So, Democrats wax-long about being for the little guy, the small business, and the like. But their policies push the little guy into going out of business or selling to the large corporation. But some companies do see the warning of the market and respond to it. Audi for one, is reading the tea-leaves properly (🤷‍♂️ SLAY NEWS):

German automaker Audi has announced that it is slashing production of electric vehicles (EVs) and halted future plans as demand for the products has plummeted.

Audi, which is owned by auto giant Volkswagen, revealed that demand for expensive EVs has now fizzled as consumers are put off by high prices and poor infrastructure.

The company says consumers are instead choosing gas-powered vehicles.

As Slay News has reported, car and truck dealers across America have been warning that their lots are stacking up with EVs that they can’t sell.

Thousands of American auto dealers have signed a letter to Joe Biden, urging the Democrat president to scrap his electric vehicle (EV) mandate….

So, here is a good article by a site I do not recommend as a whole… but this article excerpt is decent (  LIBERTY DAILY):

The “Electric Vehicle Revolution” Is DOA

In the early days of the push for electric vehicles to replace gas-powered vehicles, they were novelties used for virtue signaling. As the push from government leftists ramped up quickly, millions worldwide jumped onboard willingly or reluctantly as it appeared that an EV future was inevitable.
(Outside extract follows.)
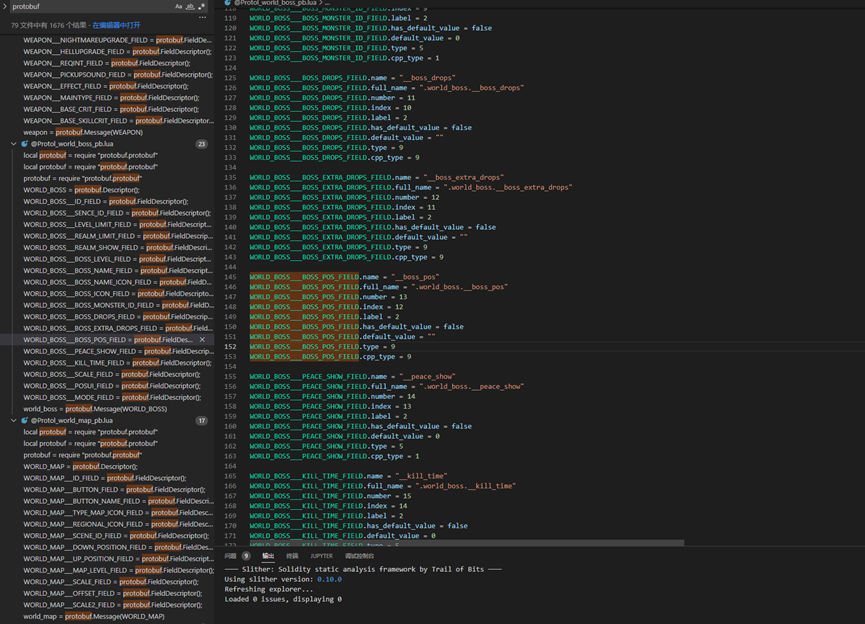The image size is (865, 624).
Task: Click Lua file icon of @Protol_world_boss_pb.lua
Action: (x=25, y=144)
Now that the market has matured, challenges are evident. Electric vehicles are unreliable. They are expensive to repair. The infrastructure to power them is insufficient today even though they only make up a tiny percentage of what’s on the road. Behind all of these roadblocks is an underlying reality: Far fewer people are joining the climate change cult than the powers-that-be had hoped.
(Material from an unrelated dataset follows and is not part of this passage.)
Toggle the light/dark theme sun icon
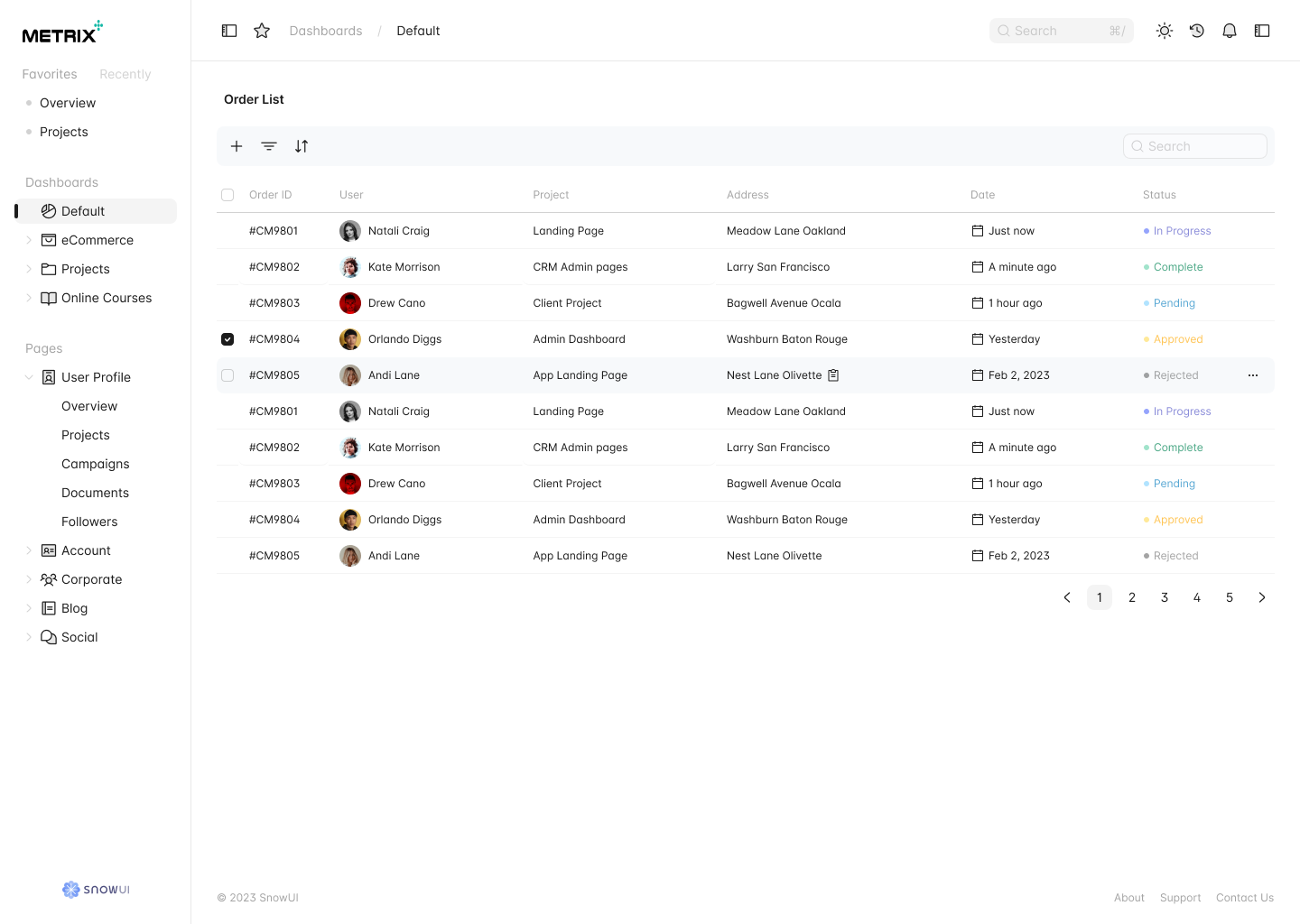1300x924 pixels. pos(1164,30)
Force-feeding us through regulations, incentives, and massive ESG bullying campaigns have failed miserably. Now, the chickens are coming home to roost for a fearmongering industry that couldn’t deliver on any of their promises. Is the “Electric Vehicle Revolution” dying?

No. It was dead before it got here.

Audi is joining U.S. automakers in slashing production of EVs. On the retail side, Ford dealers are backing away from even offering EVs. Reports of coming challenges for EV drivers are making the Christmas news cycle. This isn’t the future that climate change cultists were promised and it’s impacting faith in the movement.

Below is an article highlighting the worst indicator of them all: Lack of used EV enthusiasm. Vehicles with staying power enjoy popularity through all stages of existence. They sell well when they’re bought or leased new. They then sell well again as program vehicles, certified pre-owned, or plain old used cars. Some, particular trucks, enjoy extended usefulness as owners sink money and effort into keeping them on the roads for decades. With EVs, none of those scenarios are panning out. The results have been predictable as EV graveyards have started popping up across the western world. Here is the article generated from corporate media reports by Discern Reporter

More from JUST THE NEWS:

Half of Ford and Buick dealers balk at investing in EVs, citing high costs, underperforming sales

Experts say that automakers and the federal government grossly overestimated consumer interest in the vehicles. “The government can’t really dictate everything it wants to dictate to the market. Seems to me we have to learn this lesson in the United States every 10 to 20 years,” said energy writer and analyst David Blackmon.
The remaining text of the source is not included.